Alors que la Révolution industrielle permettait la mécanisation de l’artisanat, John Ludd, ouvrier de légende, tentait de se battre contre les machines, allant notamment jusqu’à exiger qu’on leur applique les mêmes horaires de travail qu’aux tisserands voire, allait jusqu’à détruire les machines.
Force est de constater que plus de deux cents cinquante ans après, les luddites existent toujours. Ils tentent maladroitement de lutter contre le progrès non pas tellement au motif que c’était mieux avant mais que la préservation du statu-quo serait une situation préférable.
Or, lorsqu’une innovation s’impose (de l’automobile à l’aspirateur en passant par le smartphone) rien ne peut la retenir. Et c’est précisément parce qu’elles ont des impacts majeurs que les innovations importantes deviennent des phénomènes de société.
Le chapitre consacré aux prométhéens et aux pastoralistes de l’essai Breaking smart de Venkatesh Rao résume parfaitement les choses pour le numérique mais il est tout à fait possible d’étendre l’analyse à d’autres domaines.
La résultante du conservatisme est connue. Ses partisans deviennent dogmatiques et finissent par être laminés par la vague de fond contre laquelle les piètres digues qu’ils tentaient de construire ne peuvent rien. C’est ce qui est arrivé à la tristement célèbre — et pour ainsi dire mort-née — Hadopi il y a quelques années.
Mais surtout, John Ludd et son mouvement nous interrogent sur le progrès et sur l’inexorable fuite du temps que, bien entendu, on ne saurait arrêter.

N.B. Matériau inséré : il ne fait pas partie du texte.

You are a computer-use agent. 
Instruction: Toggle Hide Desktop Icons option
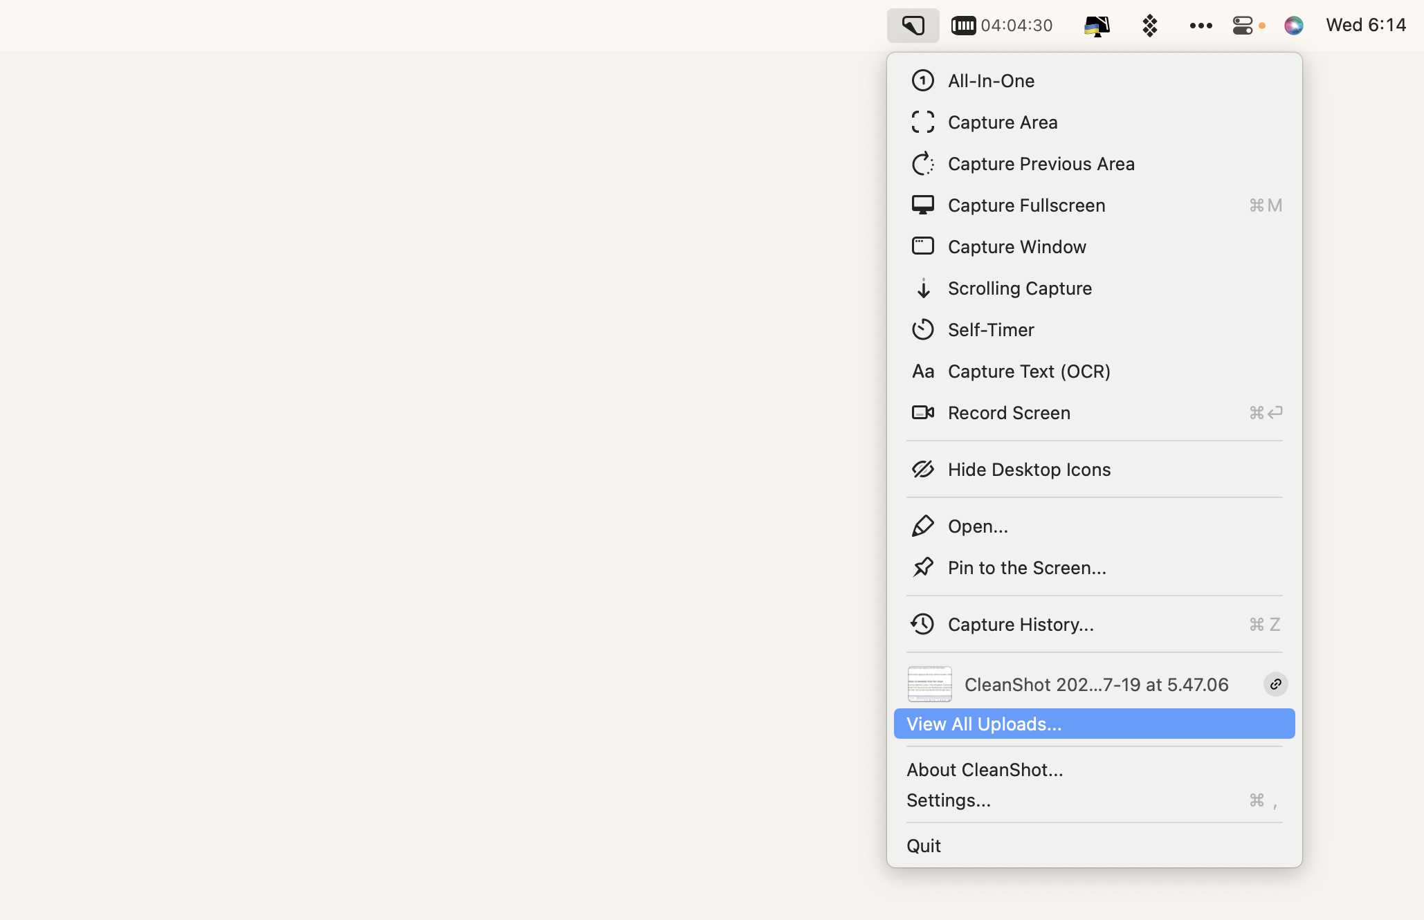click(x=1030, y=469)
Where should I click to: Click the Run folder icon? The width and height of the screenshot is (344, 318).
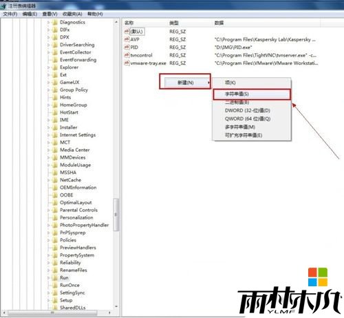click(x=55, y=278)
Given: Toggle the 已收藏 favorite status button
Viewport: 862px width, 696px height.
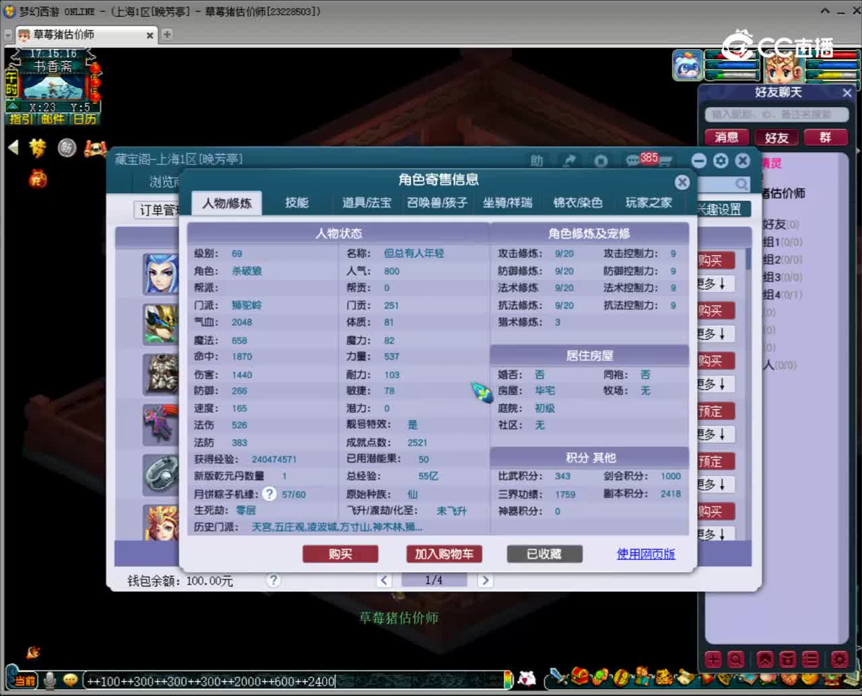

Déjà dans sa fable Le chêne et le roseau Jean de Lafontaine vantait les mérites de l’adaptabilité. Plus près de nous, dans L’origine des espèces, Charles Darwin le démontrait scientifiquement. Dans le même esprit, E. Rogers analysait, quant à lui, la diffusion des innovations et démontrait, dans un ouvrage qui fait encore référence, que ce qui doit s’imposer finit toujours par l’être, s’imposant inéluctablement dans toute la société.
Il est naturellement possible de faire des pas de côté, mais face à une innovation majeure (technologique ou sociétale), la question n’est pas tant de savoir si on va l’adopter, mais quand on l’adoptera.